ECLI:NL:HR:2011:BT2107
Hoge Raad
- Cassatie
- A.J.A. van Dorst
- B.C. de Savornin Lohman
- C.H.W.M. Sterk
- Rechtspraak.nl
Cassatie over de openbaarheidsvereisten bij uitspraak en aanwezigheid van de Advocaat-Generaal
In deze zaak gaat het om een cassatieberoep tegen een arrest van het Gerechtshof te 's-Gravenhage, waarbij de verdachte in hoger beroep was veroordeeld. De Hoge Raad behandelt twee middelen van cassatie. Het eerste middel betreft de vraag of de uitspraak van het Hof in het openbaar is gedaan.

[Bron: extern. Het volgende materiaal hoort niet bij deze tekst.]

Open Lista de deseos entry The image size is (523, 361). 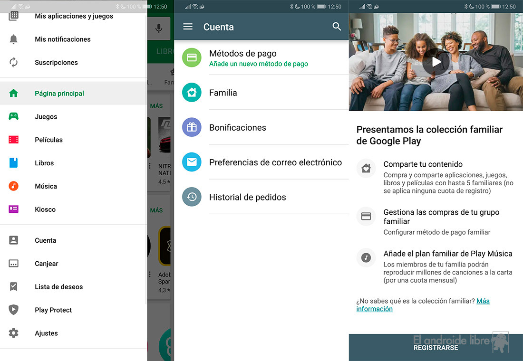click(x=58, y=286)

De Hoge Raad oordeelt dat het proces-verbaal van de terechtzitting voldoende bewijs biedt dat de uitspraak op een openbare zitting heeft plaatsgevonden. De klacht van de verdachte dat dit niet blijkt uit de stukken, wordt verworpen omdat het middel feitelijke grondslag mist.
Het tweede middel betreft de aanwezigheid van de Advocaat-Generaal bij de uitspraak. De Hoge Raad stelt vast dat de wet geen nietigheid verbindt aan het ontbreken van de AG bij de uitspraak, en dat de verdachte geen rechtens te respecteren belang heeft bij deze klacht. De Hoge Raad verwijst naar eerdere jurisprudentie om deze conclusie te onderbouwen.

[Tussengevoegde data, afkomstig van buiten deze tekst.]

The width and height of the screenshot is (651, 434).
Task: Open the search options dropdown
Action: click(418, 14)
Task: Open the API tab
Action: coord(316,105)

Uiteindelijk verwerpt de Hoge Raad het beroep in cassatie, waarbij de uitspraak op 15 november 2011 openbaar is gedaan. De beslissing is genomen door de vice-president en twee raadsheren, met de griffier aanwezig. De zaak benadrukt het belang van de openbaarheidsvereisten in het strafrecht en de rol van de Advocaat-Generaal in het proces.